DO THIS
Swap every "icon" for "button" in the rows below, change nothing else, and reproduce the rows without the pictures.

RECORDS TO PROCESS
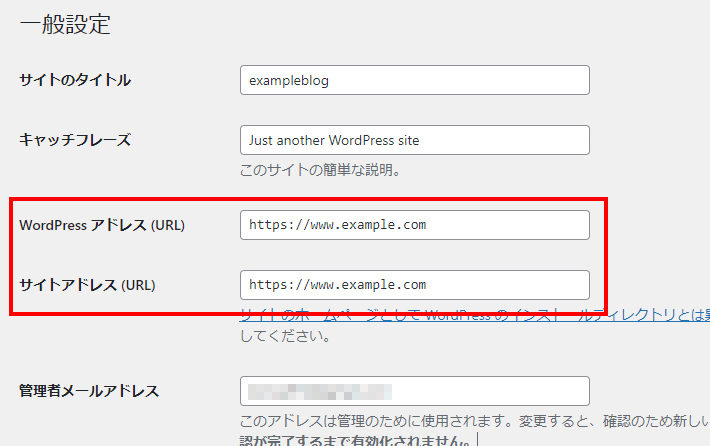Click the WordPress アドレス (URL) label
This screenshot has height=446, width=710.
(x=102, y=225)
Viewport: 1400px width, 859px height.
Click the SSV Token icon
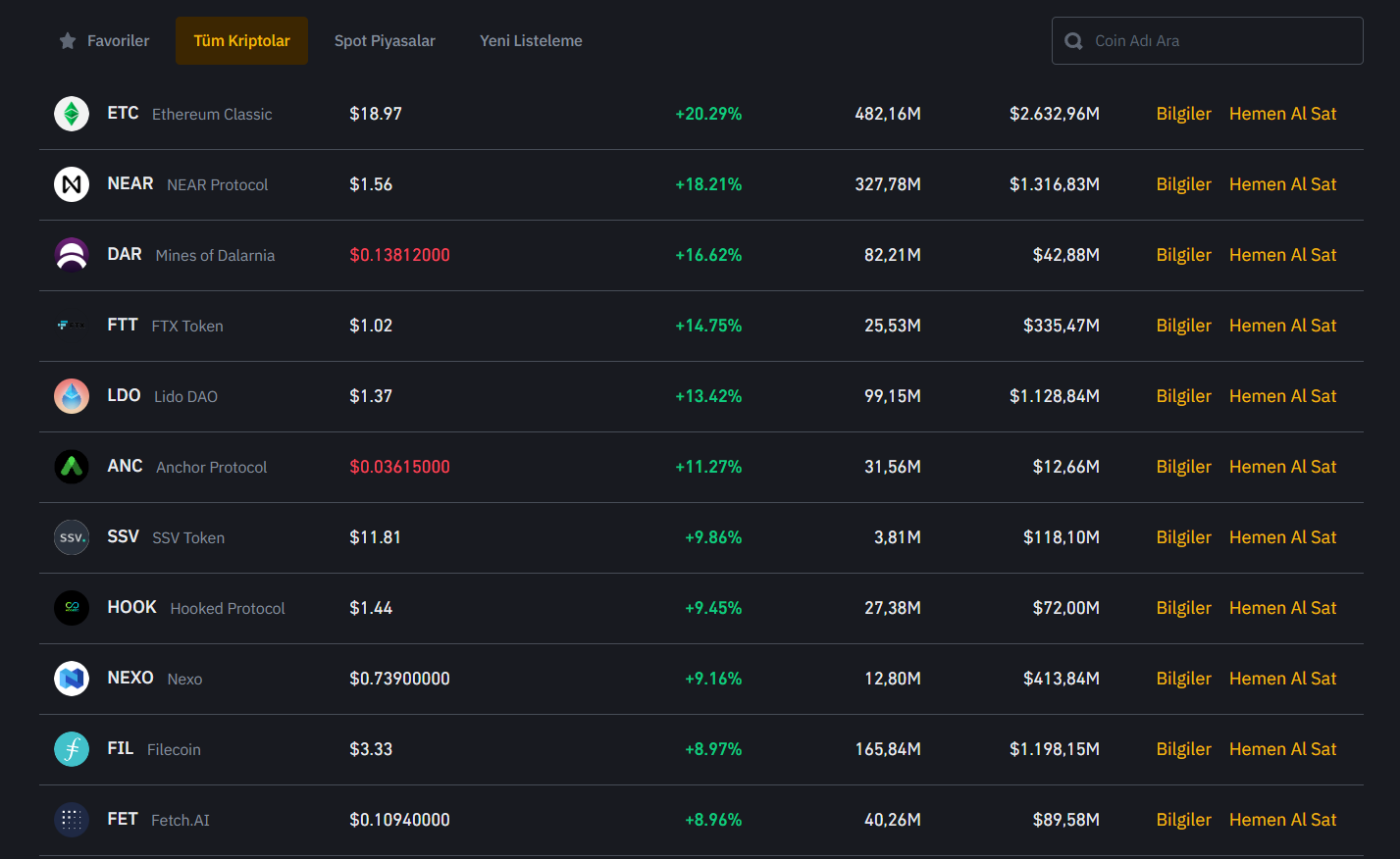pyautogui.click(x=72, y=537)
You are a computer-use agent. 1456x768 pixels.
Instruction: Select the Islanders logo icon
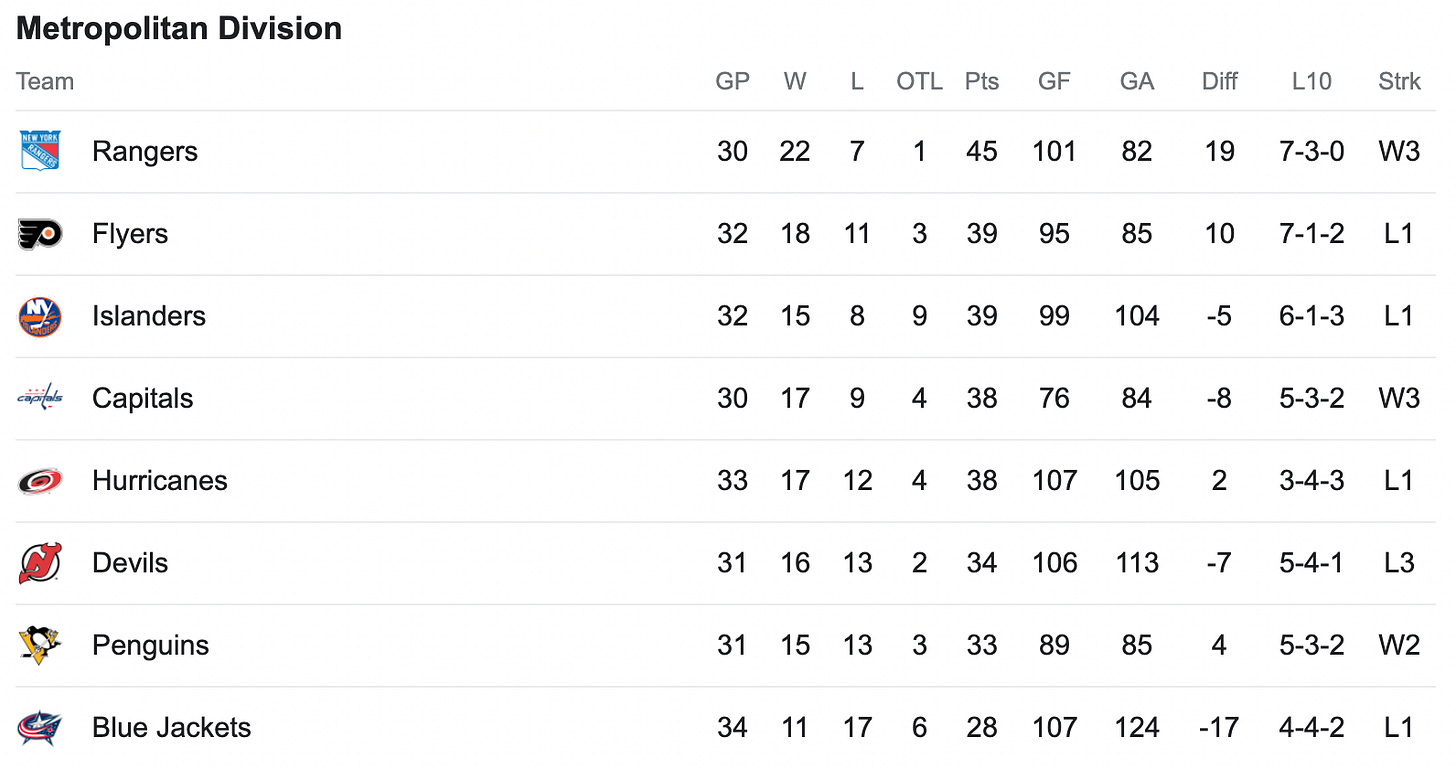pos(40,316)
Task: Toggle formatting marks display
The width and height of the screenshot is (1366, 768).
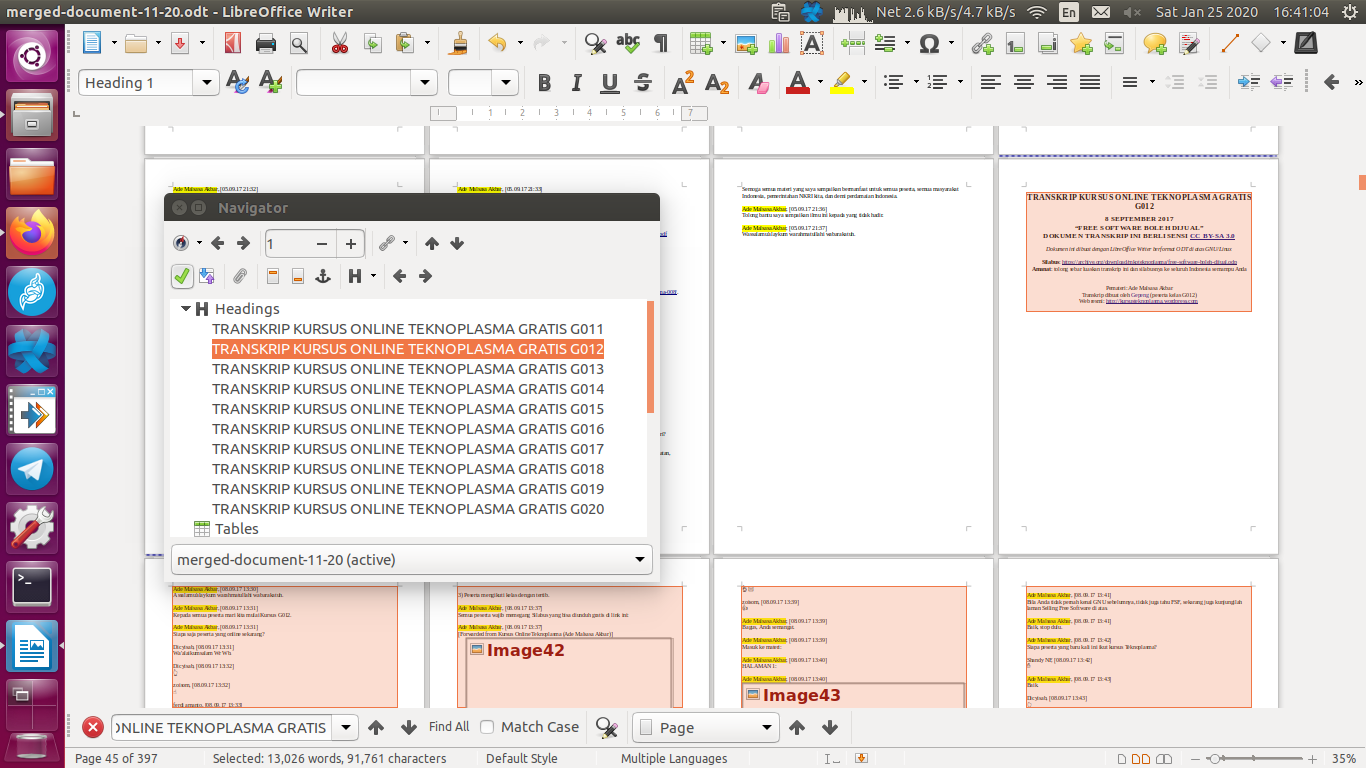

SOLUTION TO THIS TASK
Click the WordPress アドレス (URL) label
This screenshot has height=446, width=710.
(x=102, y=225)
Viewport: 1400px width, 859px height.
Click the SSV Token button
pyautogui.click(x=72, y=537)
You are a computer-use agent. 1456x768 pixels.
Instruction: Select the Islanders logo button
pos(40,316)
Task: Toggle formatting marks display
The width and height of the screenshot is (1366, 768).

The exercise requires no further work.